Um den Prozess im Detail zu untersuchen, hat eine internationale Kooperation um Prof. Dr. Alexander Föhlisch, Institutsleiter am Helmholtz-Zentrum Berlin, in Kalifornien am LCLS-Laser des SLAC National Accelerator Laboratory und an der Berliner Synchrotronquelle BESSY II des HZB Experimente durchgeführt: Sie untersuchten ein verhältnismäßig einfaches Molekül, das 2-Thiopyridon (2-TP). Dieses Molekül hat ähnliche Eigenschaften wie die Bausteine der DNA und dient in der Bioforschung deshalb als Modellmolekül.

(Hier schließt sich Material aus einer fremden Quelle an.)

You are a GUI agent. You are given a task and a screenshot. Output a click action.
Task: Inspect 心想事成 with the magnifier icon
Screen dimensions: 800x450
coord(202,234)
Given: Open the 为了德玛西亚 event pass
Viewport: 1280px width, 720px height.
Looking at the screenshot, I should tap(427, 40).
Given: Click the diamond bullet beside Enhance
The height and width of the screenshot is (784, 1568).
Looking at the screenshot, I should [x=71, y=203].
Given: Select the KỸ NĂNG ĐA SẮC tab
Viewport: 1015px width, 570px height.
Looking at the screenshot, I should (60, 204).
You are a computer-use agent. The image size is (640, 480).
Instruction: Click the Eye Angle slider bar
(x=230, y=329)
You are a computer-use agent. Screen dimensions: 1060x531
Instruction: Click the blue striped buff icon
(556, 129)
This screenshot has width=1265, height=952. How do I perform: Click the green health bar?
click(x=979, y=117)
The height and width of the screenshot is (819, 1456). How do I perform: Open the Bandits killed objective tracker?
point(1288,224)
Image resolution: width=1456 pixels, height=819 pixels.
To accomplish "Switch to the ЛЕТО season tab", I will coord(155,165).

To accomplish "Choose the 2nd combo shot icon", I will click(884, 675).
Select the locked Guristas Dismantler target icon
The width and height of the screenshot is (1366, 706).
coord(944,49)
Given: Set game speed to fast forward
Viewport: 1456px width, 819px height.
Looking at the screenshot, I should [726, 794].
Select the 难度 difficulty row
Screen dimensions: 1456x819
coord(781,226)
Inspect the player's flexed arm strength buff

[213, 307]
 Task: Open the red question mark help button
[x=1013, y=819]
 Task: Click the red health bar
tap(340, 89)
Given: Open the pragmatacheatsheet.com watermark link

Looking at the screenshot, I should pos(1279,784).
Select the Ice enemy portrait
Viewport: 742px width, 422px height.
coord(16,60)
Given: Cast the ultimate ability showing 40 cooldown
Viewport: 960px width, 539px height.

Die Forschergruppe regte zunächst gezielt das Stickstoff-Atom im Molekül mit sehr kurzen Röntgenpulsen im Femtosekundenbereich (10 -15 s) an. Die Ergebnisse, die nun im Fachblatt Angewandte Chemie publiziert sind, zeigen im Detail, wie sich nach der Anregung mit dem Lichtpuls das an das Stickstoff-Atom gebundene Proton ablöst.
"Erst einmal wollten wir diese Prozesse an einem einfachen Modellsystem untersuchen,” sagt Erstautor Sebastian Eckert, der bei Alexander Föhlisch an der Universität Potsdam und am Helmholtz-Zentrum Berlin seine Doktorarbeit schreibt. " Das Modellsystem 2-Thiopyridon ist geeignet, weil das Molekül klein genug ist, um es zu verstehen und nur ein einziges Stickstoff-Atom besitzt. Nur durch den Vergleich zwischen den FEL-Messungen und Experimenten am Synchrotron BESSY II ließ sich der Mechanismus eindeutig zuordnen." Dabei hatte das Team erstmals auch die Methode der so genannten inelastischen Röntgenstreuung, RIXS, an BESSY II angewandt, um molekulare Veränderungen um das Stickstoff-Atom herum zu beobachten, die mit dem raschen Protonentransfer zusammenhängen und extrem schnell, innerhalb von Femtosekunden, ablaufen.
Durch die Kombination der Experimente mit theoretischen Simulationen konnte letzlich der Reaktionspfad herausgearbeitet werden. Diese Berechnungen führte der Doktorand Jesper Norell und Prof. Dr. Michael Odelius der Universität Stockholm im Rahmen des Helmholtz Virtuellen Instituts „Dynamic Pathways in Multidimensional Landscapes“ durch.
Zur Publikation in Angewandte Chemie, International Edition, 2017,doi:10.1002/anie.201700239:"Ultrafast Independent N-H and N-C Bond Deformation Investigated with Resonant Inelastic X-ray Scattering" Sebastian Eckert;, Jesper Norell;, Piter S. Miedema, Martin Beye,Mattis Fondell, Wilson Quevedo, Brian Kennedy, Markus Hantschmann,Annette Pietzsch, Benjamin Van Kuiken, Matthew Ross,Michael P. Minitti, Stefan P. Moeller, William F. Schlotter, Munira Khalil, Michael Odelius, Alexander Föhlisch.
Zur Kooperation: Die Kooperation besteht aus Wissenschaftlern der Universität Potsdam, des Helmholtz-Zentrum Berlin, der Universität Stockholm, der Universität Washington und LCLS (SLAC National Accelerator Laboratory, operated by Stanford University for the U.S. Department of Energy's Office of Science). Sebastian Eckert promoviert im Rahmen des ERC Advanced Grants EDAX von Prof. Dr. Alexander Föhlisch an der Universität Potsdam. Jesper Norell und Michael Odelius kollaborieren in Rahmen des Virtuellen Instituts VI419 „Dynamic Pathways in Multidimensional Landscapes“ der Helmholtz-Gemeinschaft.